Pourtant, pas tant non. Je ne sais pas si on est plus nombreux dans certains
domaines, parce que je semble entourée de plusieurs au travail. Mon ancien
patron, je l’exaspérais des fois parce que je sentais quand il n’allait pas. Et
je le sentais férocement. Pourtant, il le cachait, et bien. « Comment ça
se fait que tu sais ça? » Je le sentais, c’est tout. Et longtemps, ça m’a
fait mal de voir que les gens ne me ressentaient pas comme moi je les
ressentais. Dont mon ancien patron. J’étais juste incapable de m’exprimer et j’aurais
aimé qu’ils me devinent. Au fil du temps, j’ai trié mes fréquentations, plus ou
moins en fonction de cet aspect de moi.
Autre fait intéressant, les
surdoués ont un sens de l’humour particulier. Particulier autant dans l’émission
que la réception. Je fais marrer les gens. Mais juste avec ma façon d’être on
dirait. Ou ils m’haïssent pour me battre, c’est selon. Une chose difficile, c’est
que tout ce qui m’est apparu ces dernières années, l’anxiété en autre, les
crises de panique, c’est tout interrelié avec l’hypersensibilité et l’incapacité
de m’arrêter. On m’a dit récemment que j’avais changé, qu’il y avait une « nouvelle
moi ». Donc, pour être certaine que j’ai bien compris les auteurs de ces
propos, l’évolution est en quelque sorte une transformation, une mutation, un
cancer?
Me faire dire que j’étais une
nouvelle personne, qu’on ne me reconnaissait plus, ça m’a fait chier. Pas mal,
chier. Je devrai me montrer désolée pour ceux que je risque d’heurter, mais l’humain
est un être d’évolution. Il apprend. On lui souhaite du moins. Si une personne
reste « la même » pendant 5-10-15 ans, je devrai vous dire qu’on a un
sale problème. Et je ne parle pas ici d’acquisition de connaissances techniques
mais bien d’apprentissages sociaux-humains-émotionno-comportentaux. J’ai lutté
pendant bien longtemps parce que je voulais être « normale ». Je
voulais être « comme les autres ». Je voulais m’amuser dans les
partys, m’intéresser aux futilités qui intéressent la masse, mais ça faisait
juste pas.
Un jour, j’ai décidé de demander
de l’aide, de consulter. J’avais besoin d’apprendre à me comporter, d’être un
humain convenable. Étrangement, de toutes les choses que ma psy m’a apprises,
devenir « normale » n’en fait pas partie. Elle a plutôt travaillé à
me faire admettre que ces « anomalies » étaient en fait des
particularités, au même titre que certaines aptitudes artistiques et sportives.

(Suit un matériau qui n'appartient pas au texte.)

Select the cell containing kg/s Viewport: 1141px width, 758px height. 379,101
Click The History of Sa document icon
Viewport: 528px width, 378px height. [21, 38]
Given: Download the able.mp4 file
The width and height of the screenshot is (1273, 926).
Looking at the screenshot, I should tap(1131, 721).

Que le fait d’évoluer n’était que positif et qu’il permet de vivre avec
soi-même. Si certaines personnes sont incapables de vivre avec les évolutions,
les changements, c’est que la relation n’a plus de raison d’être. J’ai des amis
de qui je me suis lassée. Et je me sentais exigeante et compliquée. Alors que c’est
plutôt la ligne du temps qui suit son cours. Comme les dinosaures qui sont
disparus. Je suis « victime » de ma vie, de mes expériences, de mes
émotions.
Si je suis réellement surdouée,
mais flûte que le mot me dérange, je tiens à vous dire que c’est dur. Si j’avais
eu le choix, j’aurais choisi d’être comme les autres. De pouvoir m’amuser
facilement, de dormir la nuit, d’avoir des millions d’amis, de ne pas
constamment me remettre sérieusement en question et surtout, surtout, de ne pas
avoir à me taper les émotions des autres en permanence. Mais la vie étant ce qu’elle
est, quand on a pigé dans le sac à costume pour moi, c’est ce qui en est sorti.

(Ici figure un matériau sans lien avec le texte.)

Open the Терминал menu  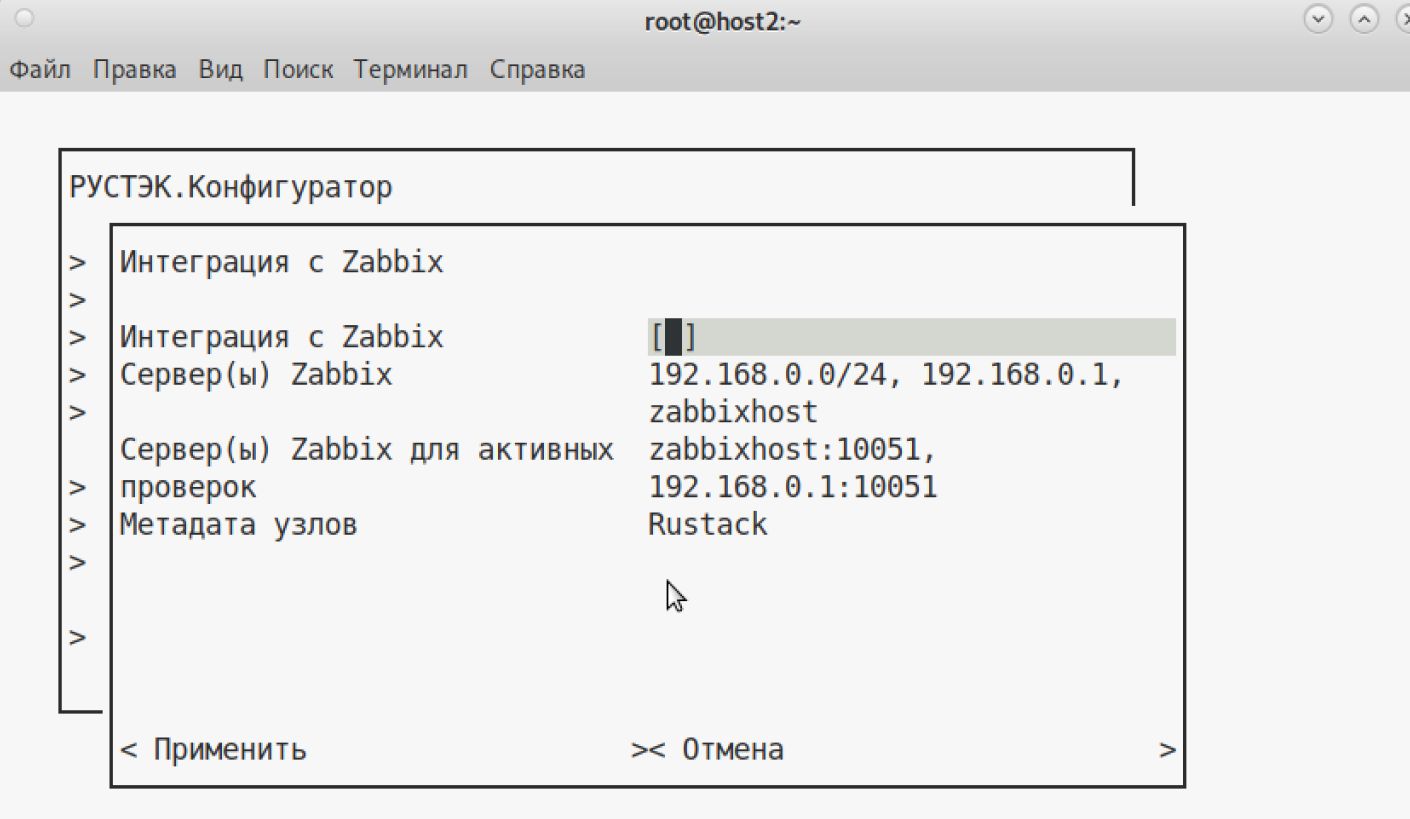(x=411, y=70)
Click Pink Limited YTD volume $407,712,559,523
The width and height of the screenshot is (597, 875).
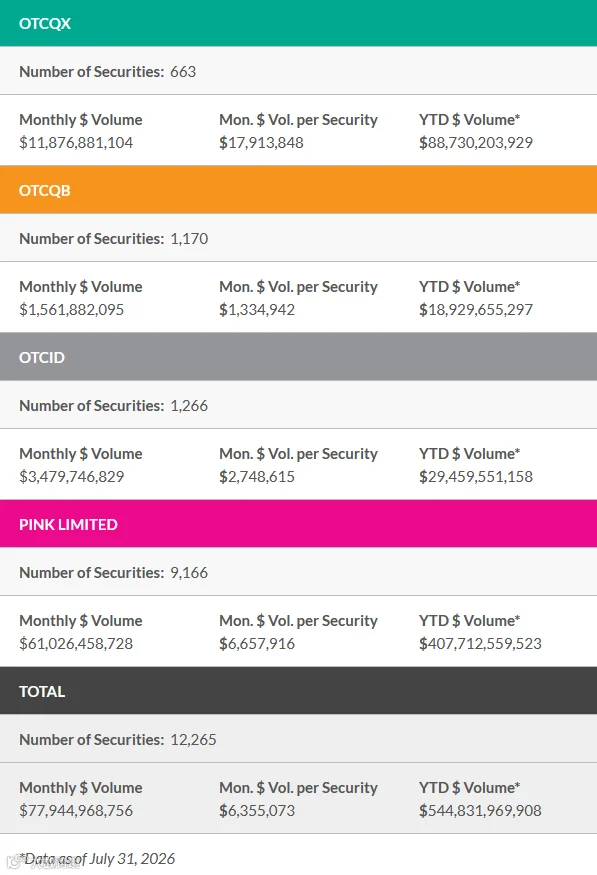coord(480,643)
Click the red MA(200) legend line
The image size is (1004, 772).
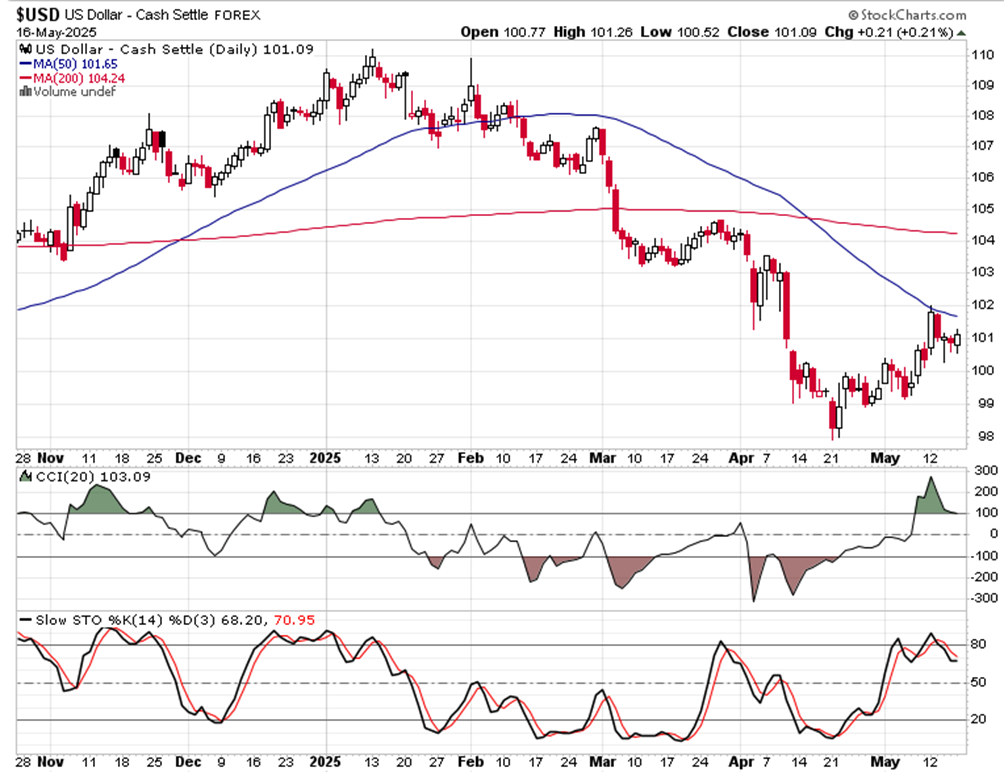[26, 78]
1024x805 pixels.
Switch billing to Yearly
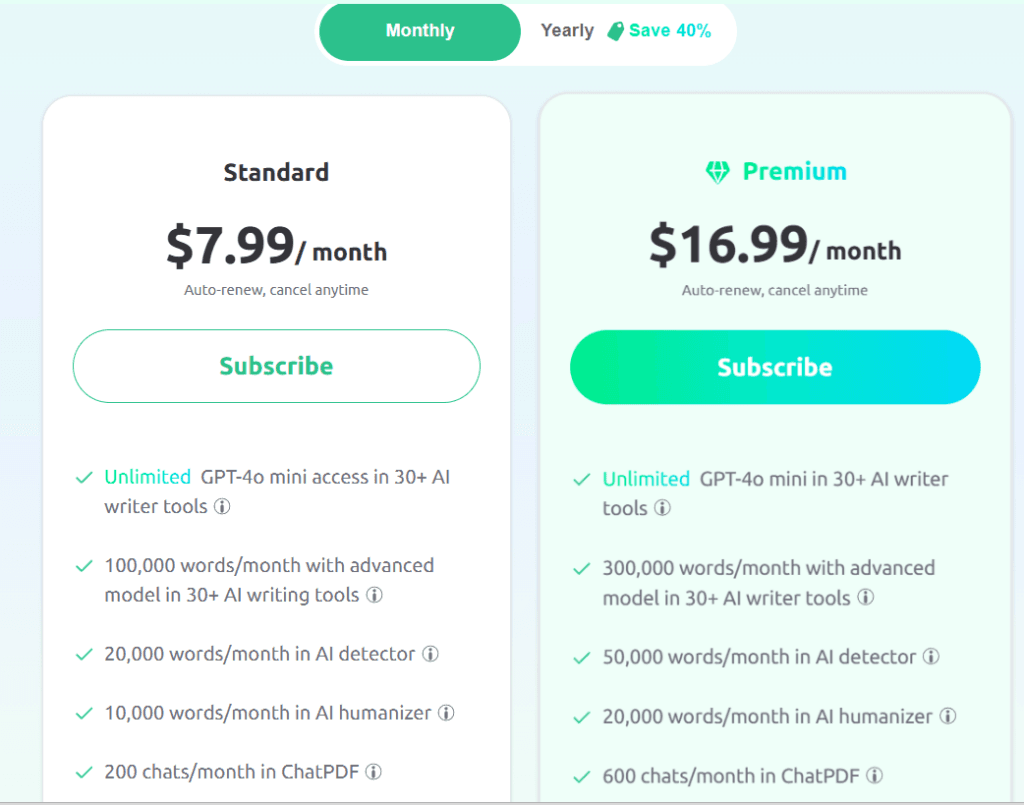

Malgré tout, quand je fais la liste de mes valeurs, intérêts, aptitudes, je
suis maintenant capable d’en venir à la conclusion que je suis un bon humain.

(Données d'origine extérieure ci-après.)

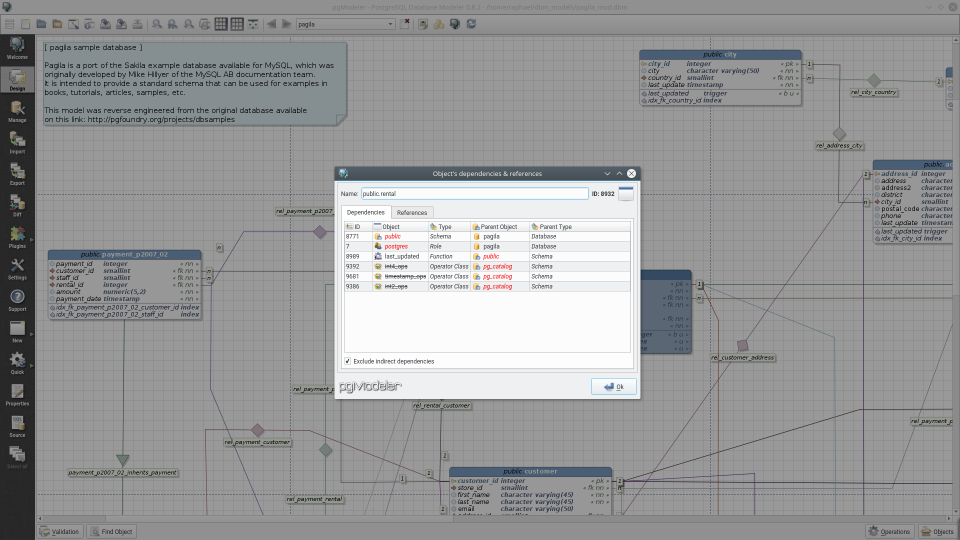Toggle Exclude indirect dependencies checkbox

(348, 360)
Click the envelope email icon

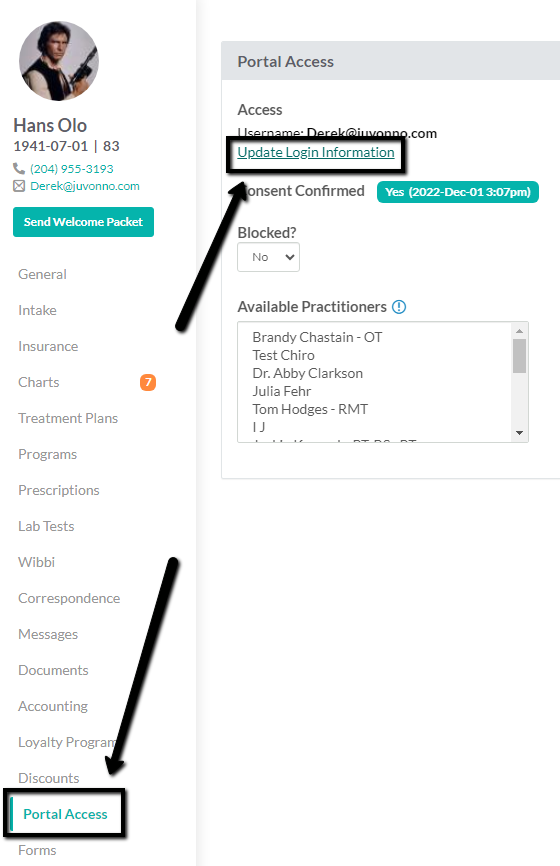[x=19, y=186]
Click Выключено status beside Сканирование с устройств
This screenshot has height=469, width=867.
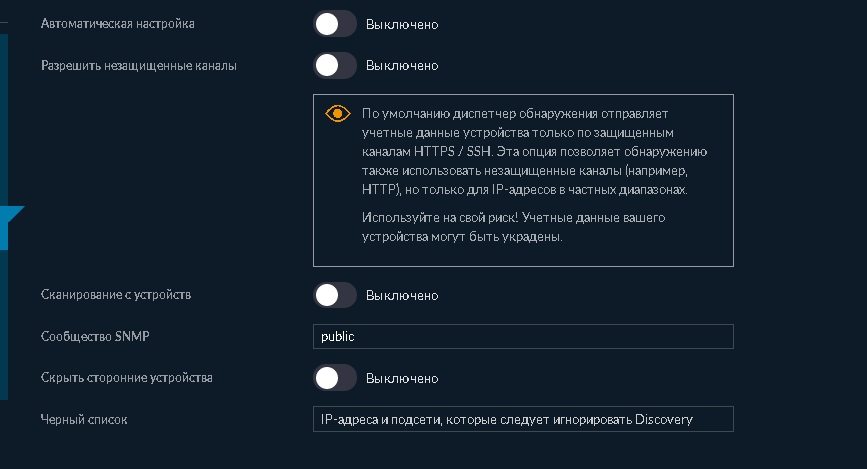point(402,296)
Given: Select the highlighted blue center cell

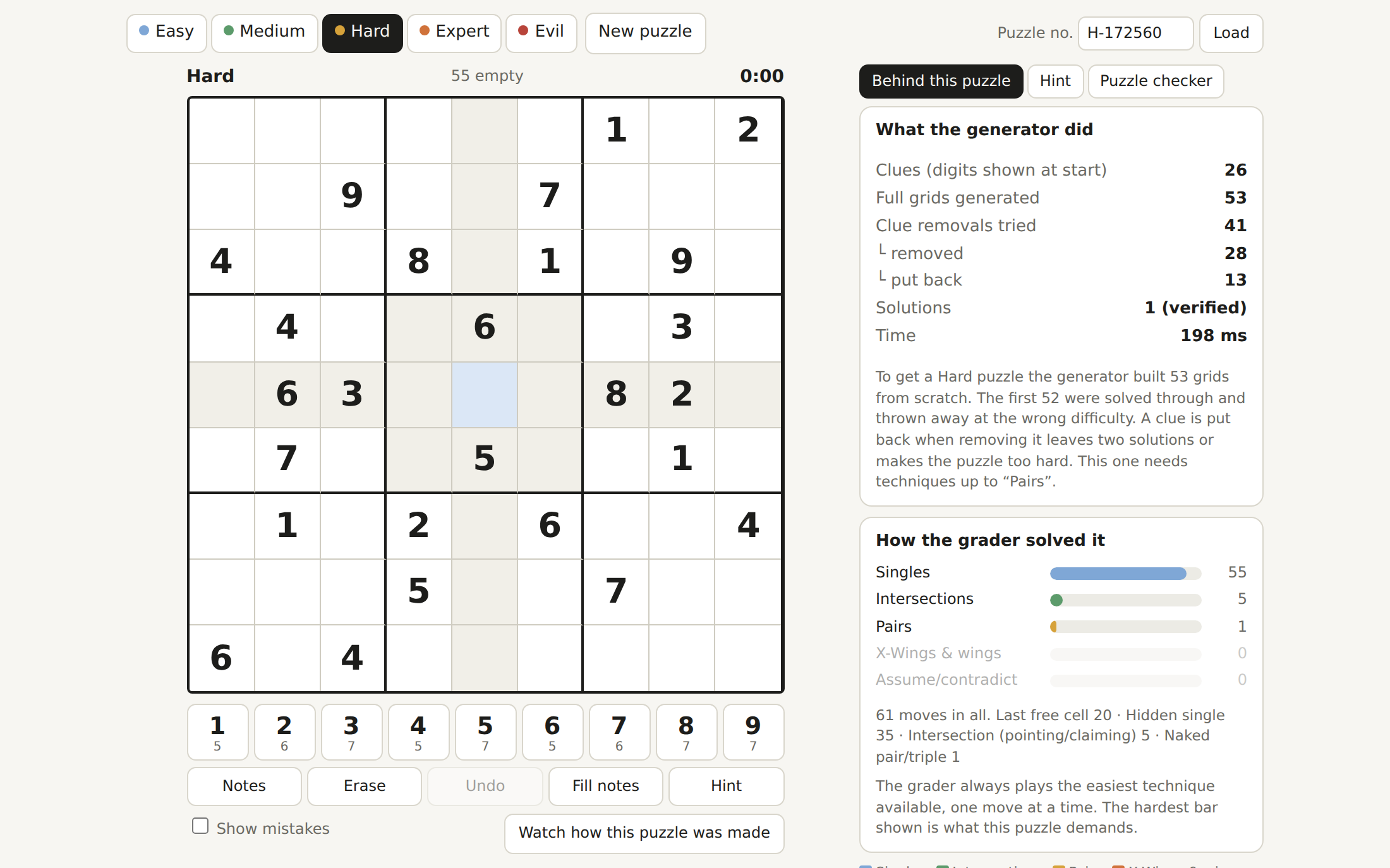Looking at the screenshot, I should point(485,395).
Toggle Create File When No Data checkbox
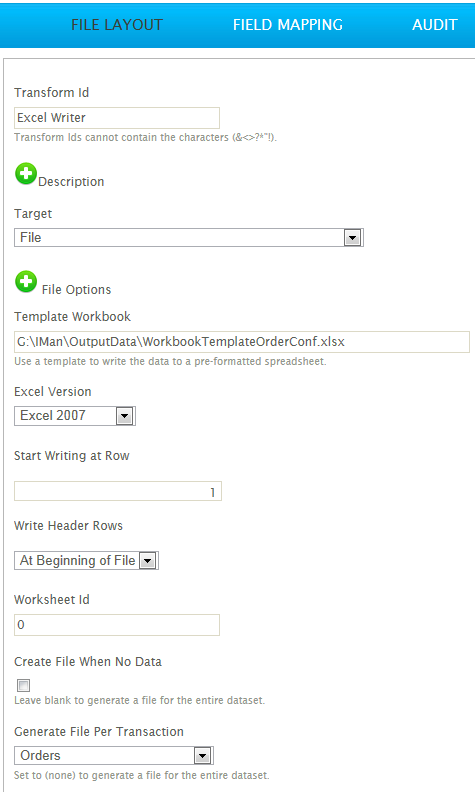 (23, 685)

Une bonne personne. Une personne empathique, trop mais j’y travaille, et qui se
soucie réellement des gens. Je comprends maintenant qu’être aimé de tous n’est
non seulement pas possible, mais pas non plus souhaitable. Heureusement, et ça
a peut-être l’air vantard mais j’assume, je suis cute. Quand je me regarde dans
le miroir, je me dis « au moins, j’aime ce que je vois, sauf que je me
ferais bien encore percer là, là et là… ».